Reproduce the items below with each "computer-use agent" replaced by "screen-control agent", keeping everything else the same.
=======
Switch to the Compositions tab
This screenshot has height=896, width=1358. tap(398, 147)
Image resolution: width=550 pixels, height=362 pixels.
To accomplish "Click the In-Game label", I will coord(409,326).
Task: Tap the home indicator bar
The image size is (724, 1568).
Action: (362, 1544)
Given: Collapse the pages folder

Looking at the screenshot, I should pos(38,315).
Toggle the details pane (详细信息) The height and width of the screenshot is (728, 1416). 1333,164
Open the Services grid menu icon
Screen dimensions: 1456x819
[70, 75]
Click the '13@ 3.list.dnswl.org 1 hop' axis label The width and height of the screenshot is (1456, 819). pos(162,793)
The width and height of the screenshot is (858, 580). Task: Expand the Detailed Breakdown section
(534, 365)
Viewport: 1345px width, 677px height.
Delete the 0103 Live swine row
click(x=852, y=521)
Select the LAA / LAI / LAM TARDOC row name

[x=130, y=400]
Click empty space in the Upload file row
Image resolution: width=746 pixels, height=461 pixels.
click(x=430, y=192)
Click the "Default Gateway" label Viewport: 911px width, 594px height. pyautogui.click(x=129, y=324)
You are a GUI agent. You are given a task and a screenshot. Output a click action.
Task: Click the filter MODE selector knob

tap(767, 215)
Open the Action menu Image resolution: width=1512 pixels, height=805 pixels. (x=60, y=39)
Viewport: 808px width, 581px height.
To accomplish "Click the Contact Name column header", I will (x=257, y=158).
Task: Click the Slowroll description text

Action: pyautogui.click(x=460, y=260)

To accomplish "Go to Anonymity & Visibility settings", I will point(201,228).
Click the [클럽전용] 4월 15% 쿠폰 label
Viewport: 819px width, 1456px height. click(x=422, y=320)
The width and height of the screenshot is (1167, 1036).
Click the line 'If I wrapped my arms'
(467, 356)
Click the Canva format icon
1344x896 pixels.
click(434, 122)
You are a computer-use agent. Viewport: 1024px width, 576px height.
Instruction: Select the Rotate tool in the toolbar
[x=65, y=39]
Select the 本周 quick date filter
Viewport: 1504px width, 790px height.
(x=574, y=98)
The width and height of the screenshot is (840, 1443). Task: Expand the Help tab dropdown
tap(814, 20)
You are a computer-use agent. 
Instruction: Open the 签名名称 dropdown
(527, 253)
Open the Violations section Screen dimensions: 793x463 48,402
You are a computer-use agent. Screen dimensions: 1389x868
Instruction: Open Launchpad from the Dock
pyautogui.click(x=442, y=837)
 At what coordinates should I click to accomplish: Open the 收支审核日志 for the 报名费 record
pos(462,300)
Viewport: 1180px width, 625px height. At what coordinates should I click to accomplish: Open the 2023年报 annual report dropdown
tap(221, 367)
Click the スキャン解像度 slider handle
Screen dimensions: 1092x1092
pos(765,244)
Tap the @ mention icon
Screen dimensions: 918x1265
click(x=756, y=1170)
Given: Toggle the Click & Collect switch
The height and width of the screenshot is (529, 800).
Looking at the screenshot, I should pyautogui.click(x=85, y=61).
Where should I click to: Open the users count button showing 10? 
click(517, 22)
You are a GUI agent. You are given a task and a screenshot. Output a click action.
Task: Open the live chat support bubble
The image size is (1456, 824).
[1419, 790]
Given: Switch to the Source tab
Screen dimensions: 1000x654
=======
** SOLUTION TO THIS PROBLEM **
Switch to the Compositions tab
This screenshot has height=896, width=1358. tap(398, 147)
Image resolution: width=550 pixels, height=362 pixels.
To accomplish "Click the In-Game label", I will coord(409,326).
Task: Tap the home indicator bar
The image size is (724, 1568).
Action: (362, 1544)
Given: Collapse the pages folder

Looking at the screenshot, I should pos(38,315).
Toggle the details pane (详细信息) The height and width of the screenshot is (728, 1416). 1333,164
Open the Services grid menu icon
Screen dimensions: 1456x819
[70, 75]
Click the '13@ 3.list.dnswl.org 1 hop' axis label The width and height of the screenshot is (1456, 819). pos(162,793)
The width and height of the screenshot is (858, 580). Task: Expand the Detailed Breakdown section
(534, 365)
Viewport: 1345px width, 677px height.
Delete the 0103 Live swine row
click(x=852, y=521)
Select the LAA / LAI / LAM TARDOC row name

[x=130, y=400]
Click empty space in the Upload file row
Image resolution: width=746 pixels, height=461 pixels.
click(x=430, y=192)
Click the "Default Gateway" label Viewport: 911px width, 594px height. pyautogui.click(x=129, y=324)
You are a GUI agent. You are given a task and a screenshot. Output a click action.
Task: Click the filter MODE selector knob

tap(767, 215)
Open the Action menu Image resolution: width=1512 pixels, height=805 pixels. (x=60, y=39)
Viewport: 808px width, 581px height.
To accomplish "Click the Contact Name column header", I will (x=257, y=158).
Task: Click the Slowroll description text

Action: pyautogui.click(x=460, y=260)

To accomplish "Go to Anonymity & Visibility settings", I will point(201,228).
Click the [클럽전용] 4월 15% 쿠폰 label
Viewport: 819px width, 1456px height. click(x=422, y=320)
The width and height of the screenshot is (1167, 1036).
Click the line 'If I wrapped my arms'
(467, 356)
Click the Canva format icon
1344x896 pixels.
click(434, 122)
You are a screen-control agent. Viewport: 1024px width, 576px height.
Instruction: Select the Rotate tool in the toolbar
[x=65, y=39]
Select the 本周 quick date filter
Viewport: 1504px width, 790px height.
(x=574, y=98)
The width and height of the screenshot is (840, 1443). Task: Expand the Help tab dropdown
tap(814, 20)
You are a screen-control agent. 
Instruction: Open the 签名名称 dropdown
(527, 253)
Open the Violations section Screen dimensions: 793x463 48,402
You are a screen-control agent. Screen dimensions: 1389x868
Instruction: Open Launchpad from the Dock
pyautogui.click(x=442, y=837)
 At what coordinates should I click to accomplish: Open the 收支审核日志 for the 报名费 record
pos(462,300)
Viewport: 1180px width, 625px height. At what coordinates should I click to accomplish: Open the 2023年报 annual report dropdown
tap(221, 367)
Click the スキャン解像度 slider handle
Screen dimensions: 1092x1092
pos(765,244)
Tap the @ mention icon
Screen dimensions: 918x1265
click(x=756, y=1170)
Given: Toggle the Click & Collect switch
The height and width of the screenshot is (529, 800).
Looking at the screenshot, I should pyautogui.click(x=85, y=61).
Where should I click to: Open the users count button showing 10? 
click(517, 22)
You are a GUI agent. You are given a task and a screenshot. Output a click action.
Task: Open the live chat support bubble
The image size is (1456, 824).
[1419, 790]
Given: Switch to the Source tab
Screen dimensions: 1000x654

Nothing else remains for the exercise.